The Martins, who are still on probation for child neglect, continued to torment their remaining three children with pranks, posting them on their new YouTube channel, FamilyOFive. (An appropriate title, after losing custody of two children.) The Martins counter that they are the target of these pranks rather than the children. However, the children are brought into the pranks, and must endure more of these pranks after losing their two siblings through neglect. Some may consider that abuse in its own right. Thankfully, YouTube shut down the FamilyOFive channel last week.
One can say that these are horrible, horrible parents. Or maybe they are stupid parents for thinking they could broadcast these acts and not get caught. But what's equally disturbing is that their channel at one point had over 700,000 subscribers. They were earning a notable income generating revenue as YouTubers. Perhaps society hasn't evolved much past the Roman Gladiators.
Pranks as Genre
Pranks have long been one of the more popular genres on YouTube. In 2016, Tubular Labs estimated that searches for prank-related videos on social media sites account for some 7 billion views. Some people have an unquenchable thirst to be famous, and believe pranking is their ticket to stardom. But it can also be your pass to go directly to jail:
- Trollstation pranksters that were sentenced for putting pantyhose over their faces and running through London's National Portrait Gallery yelling "Get the paintings!"

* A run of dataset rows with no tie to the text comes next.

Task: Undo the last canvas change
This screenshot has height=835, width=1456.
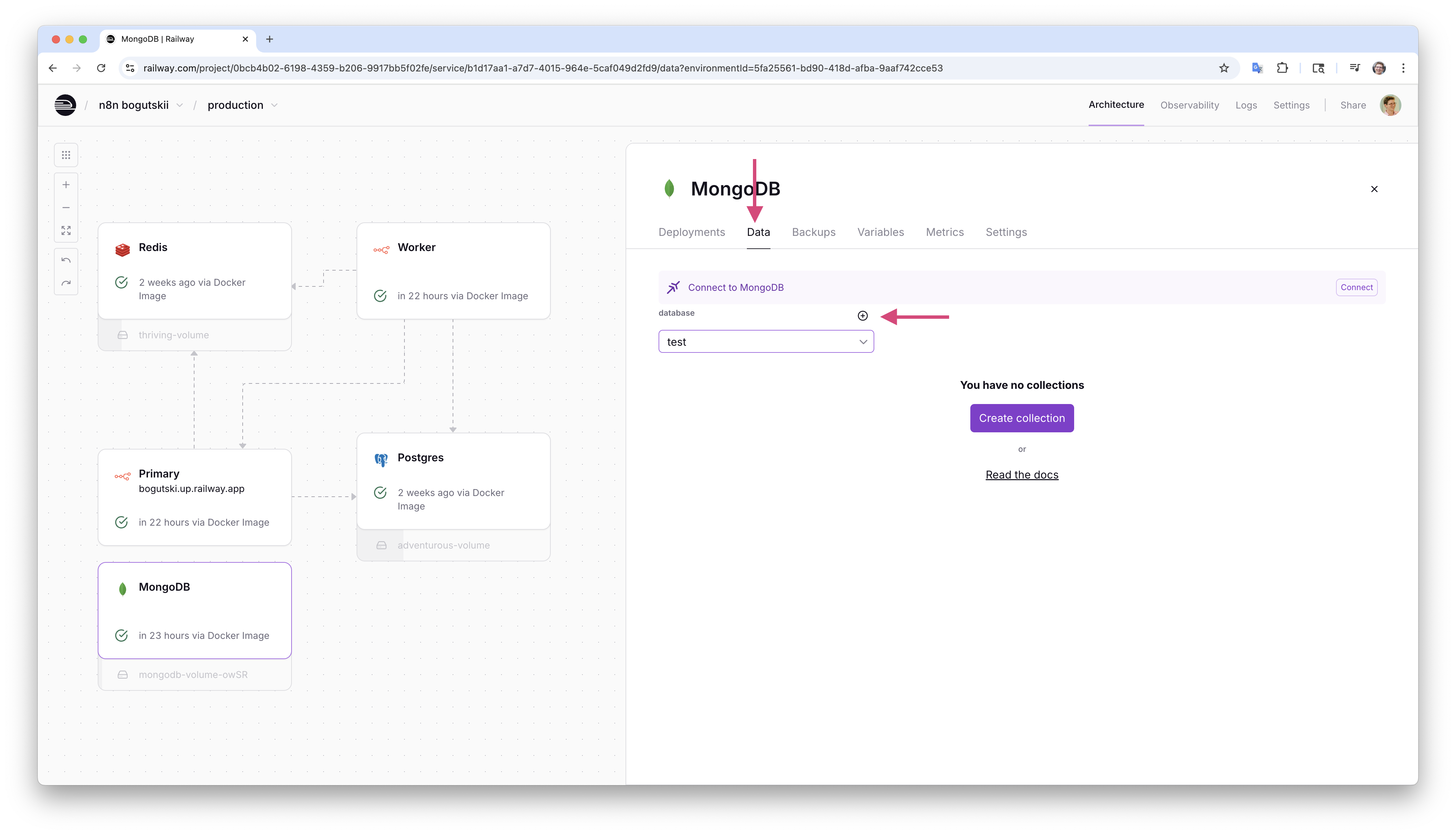Action: (x=66, y=260)
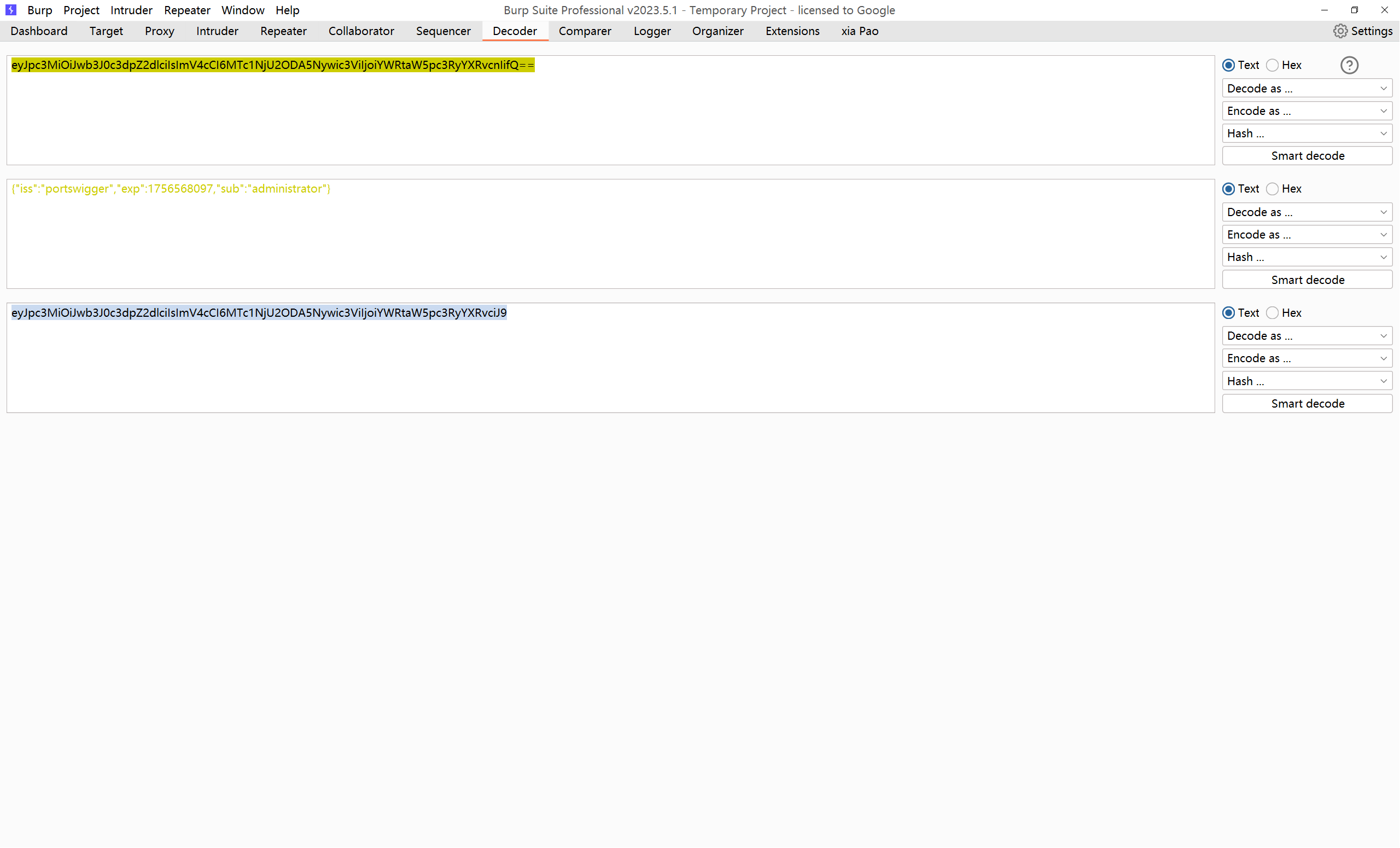The image size is (1400, 848).
Task: Open the xia Pao extension tab
Action: tap(859, 31)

- Staged drive-by shootings and bombings in Melbourne by people dressed up to look like Middle Eastern terrorists.
- The Nelk pranksters from Toronto were pulled over for a traffic stop by Los Angeles police officers, and told the officers that they had a bunch of coke" in the back of their car.

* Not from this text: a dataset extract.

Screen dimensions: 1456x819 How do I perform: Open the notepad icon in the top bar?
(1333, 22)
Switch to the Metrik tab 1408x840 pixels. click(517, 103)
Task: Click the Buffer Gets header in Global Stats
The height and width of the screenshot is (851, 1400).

YouTube claims to take pranking seriously, having strict policies that prohibit misconduct, and inviting users to flag content they believe to be inappropriate. This is a bonus over Facebook, which has no such policies. But in the meantime, both companies will gladly continue making ad dollars over prank videos.
Related Resources:
- Teens Arrested for Facebook Live Torture Video (FindLaw Blotter)
- Can a YouTube Video Send You to Jail? (FindLaw Blotter)
- Man Convicted for Planking Spree, Fined $303 (FindLaw Legally Weird Blog)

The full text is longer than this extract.